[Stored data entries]
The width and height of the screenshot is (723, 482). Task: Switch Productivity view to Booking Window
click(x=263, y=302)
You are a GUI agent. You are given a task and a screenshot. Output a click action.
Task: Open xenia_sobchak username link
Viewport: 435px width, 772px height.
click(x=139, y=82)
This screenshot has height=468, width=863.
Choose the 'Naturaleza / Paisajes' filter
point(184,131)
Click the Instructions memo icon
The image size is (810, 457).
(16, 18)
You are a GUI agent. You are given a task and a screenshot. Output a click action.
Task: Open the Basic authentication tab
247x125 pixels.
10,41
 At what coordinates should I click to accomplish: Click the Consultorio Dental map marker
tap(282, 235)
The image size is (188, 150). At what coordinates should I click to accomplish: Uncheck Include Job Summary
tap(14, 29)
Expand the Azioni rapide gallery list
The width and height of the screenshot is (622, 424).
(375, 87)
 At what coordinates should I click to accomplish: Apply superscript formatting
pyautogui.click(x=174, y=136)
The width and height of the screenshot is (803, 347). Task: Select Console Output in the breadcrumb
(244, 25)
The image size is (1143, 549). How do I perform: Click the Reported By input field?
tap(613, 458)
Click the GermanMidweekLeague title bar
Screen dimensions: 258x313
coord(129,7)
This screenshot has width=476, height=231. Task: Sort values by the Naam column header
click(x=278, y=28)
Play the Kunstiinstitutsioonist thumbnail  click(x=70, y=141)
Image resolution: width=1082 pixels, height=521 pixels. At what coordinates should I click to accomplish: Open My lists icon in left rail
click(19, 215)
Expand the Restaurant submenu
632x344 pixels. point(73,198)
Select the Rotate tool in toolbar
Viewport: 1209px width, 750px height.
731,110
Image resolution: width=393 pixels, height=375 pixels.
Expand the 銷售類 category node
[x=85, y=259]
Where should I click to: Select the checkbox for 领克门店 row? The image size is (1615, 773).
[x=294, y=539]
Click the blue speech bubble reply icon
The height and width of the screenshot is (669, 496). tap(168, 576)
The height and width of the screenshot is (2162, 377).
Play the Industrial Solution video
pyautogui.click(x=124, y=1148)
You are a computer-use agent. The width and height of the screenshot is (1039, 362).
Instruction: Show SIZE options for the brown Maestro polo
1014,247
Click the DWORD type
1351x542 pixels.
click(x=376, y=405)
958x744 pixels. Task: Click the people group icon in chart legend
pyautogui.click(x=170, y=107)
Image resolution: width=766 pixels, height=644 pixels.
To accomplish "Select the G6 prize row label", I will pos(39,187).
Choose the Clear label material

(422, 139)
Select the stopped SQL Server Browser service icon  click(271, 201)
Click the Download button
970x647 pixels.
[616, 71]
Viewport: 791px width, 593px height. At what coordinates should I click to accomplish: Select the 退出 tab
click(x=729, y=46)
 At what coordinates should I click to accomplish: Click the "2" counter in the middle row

» **What this task involves**
Exactly as written above, copy out all the records.

» **Final answer**
The width and height of the screenshot is (723, 482). Task: Switch Productivity view to Booking Window
click(x=263, y=302)
You are a GUI agent. You are given a task and a screenshot. Output a click action.
Task: Open xenia_sobchak username link
Viewport: 435px width, 772px height.
click(x=139, y=82)
This screenshot has height=468, width=863.
Choose the 'Naturaleza / Paisajes' filter
point(184,131)
Click the Instructions memo icon
The image size is (810, 457).
(16, 18)
You are a GUI agent. You are given a task and a screenshot. Output a click action.
Task: Open the Basic authentication tab
247x125 pixels.
10,41
 At what coordinates should I click to accomplish: Click the Consultorio Dental map marker
tap(282, 235)
The image size is (188, 150). At what coordinates should I click to accomplish: Uncheck Include Job Summary
tap(14, 29)
Expand the Azioni rapide gallery list
The width and height of the screenshot is (622, 424).
(375, 87)
 At what coordinates should I click to accomplish: Apply superscript formatting
pyautogui.click(x=174, y=136)
The width and height of the screenshot is (803, 347). Task: Select Console Output in the breadcrumb
(244, 25)
The image size is (1143, 549). How do I perform: Click the Reported By input field?
tap(613, 458)
Click the GermanMidweekLeague title bar
Screen dimensions: 258x313
coord(129,7)
This screenshot has width=476, height=231. Task: Sort values by the Naam column header
click(x=278, y=28)
Play the Kunstiinstitutsioonist thumbnail  click(x=70, y=141)
Image resolution: width=1082 pixels, height=521 pixels. At what coordinates should I click to accomplish: Open My lists icon in left rail
click(19, 215)
Expand the Restaurant submenu
632x344 pixels. point(73,198)
Select the Rotate tool in toolbar
Viewport: 1209px width, 750px height.
731,110
Image resolution: width=393 pixels, height=375 pixels.
Expand the 銷售類 category node
[x=85, y=259]
Where should I click to: Select the checkbox for 领克门店 row? The image size is (1615, 773).
[x=294, y=539]
Click the blue speech bubble reply icon
The height and width of the screenshot is (669, 496). tap(168, 576)
The height and width of the screenshot is (2162, 377).
Play the Industrial Solution video
pyautogui.click(x=124, y=1148)
You are a computer-use agent. The width and height of the screenshot is (1039, 362).
Instruction: Show SIZE options for the brown Maestro polo
1014,247
Click the DWORD type
1351x542 pixels.
click(x=376, y=405)
958x744 pixels. Task: Click the people group icon in chart legend
pyautogui.click(x=170, y=107)
Image resolution: width=766 pixels, height=644 pixels.
To accomplish "Select the G6 prize row label", I will pos(39,187).
Choose the Clear label material

(422, 139)
Select the stopped SQL Server Browser service icon  click(271, 201)
Click the Download button
970x647 pixels.
[616, 71]
Viewport: 791px width, 593px height. At what coordinates should I click to accomplish: Select the 退出 tab
click(x=729, y=46)
 At what coordinates should I click to accomplish: Click the "2" counter in the middle row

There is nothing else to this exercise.